Haiti’s first inclusion on Unesco’s prestigious intangible cultural heritage list is an item that is at once significant and seasonal. Joumou soup is traditionally consumed on January 1, which marks both New Year’s Day and the Caribbean country’s independence day.
When Haiti’s colonisation by the French came to an end more than 200 years ago, joumou – a soup traditionally cooked by plantation slaves for their masters – came to represent liberation, which is why it’s often referred to as “the bowl of freedom”, for while the delicacy was prepared by the slaves, they were not allowed to taste it.

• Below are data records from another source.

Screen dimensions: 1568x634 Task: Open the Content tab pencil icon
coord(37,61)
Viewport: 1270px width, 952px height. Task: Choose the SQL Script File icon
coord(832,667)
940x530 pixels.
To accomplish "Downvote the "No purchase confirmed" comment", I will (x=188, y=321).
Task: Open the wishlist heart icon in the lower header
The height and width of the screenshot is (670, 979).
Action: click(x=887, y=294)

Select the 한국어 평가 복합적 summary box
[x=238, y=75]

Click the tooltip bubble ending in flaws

Then on January 1, 1804, the first ruler of free Haiti, Jean-Jacques Dessalines, had his wife prepare joumou and serve it to the former slaves, as well as declaring it to be a message of defeat and the national food of the country’s black population.
Made with a base of turban squash (a winter squash akin to a pumpkin), which lends it its bright yellow shade, joumou comprises meat (usually beef), potatoes, hot chilli peppers and other winter vegetables such as turnips, yams and taro root. Modern-day versions usually include some pasta or vermicelli as well as a pat of butter. It is also common for people to make extra joumou and distribute it to those in need.

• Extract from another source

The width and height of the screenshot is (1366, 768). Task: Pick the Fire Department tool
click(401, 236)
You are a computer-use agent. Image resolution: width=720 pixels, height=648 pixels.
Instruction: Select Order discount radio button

The soup achieving “protected cultural heritage” status is both a point of pride and a symbol of hope for the financially ravaged country.
“It is a great joy and a point of pride to see this project come to fruition … weeks before the Haitian independence day. It is an important gesture of recognition for the entire Haitian culture and identity, which will further strengthen its influence throughout the world,” said Audrey Azoulay, Unesco’s director-general.
In turn, the Haitian delegation to Unesco deemed the inclusion “not only a fabulous sign of hope and encouragement, but also a unifying call for a Haitian people currently facing an exceptionally difficult moment in their rich history”.
Members of the Haitian delegation further said: “A symbol of the rejection of a system of oppression and discrimination, of the struggle against colonisation and all forms of racism, the soup strengthens cultural identity, encourages coexistence and social cohesion and plays a unifying role.
"This heritage generates a strong sense of belonging to the Haitian nation, connects new generations with their roots and has become an expression of their dignity as a people.”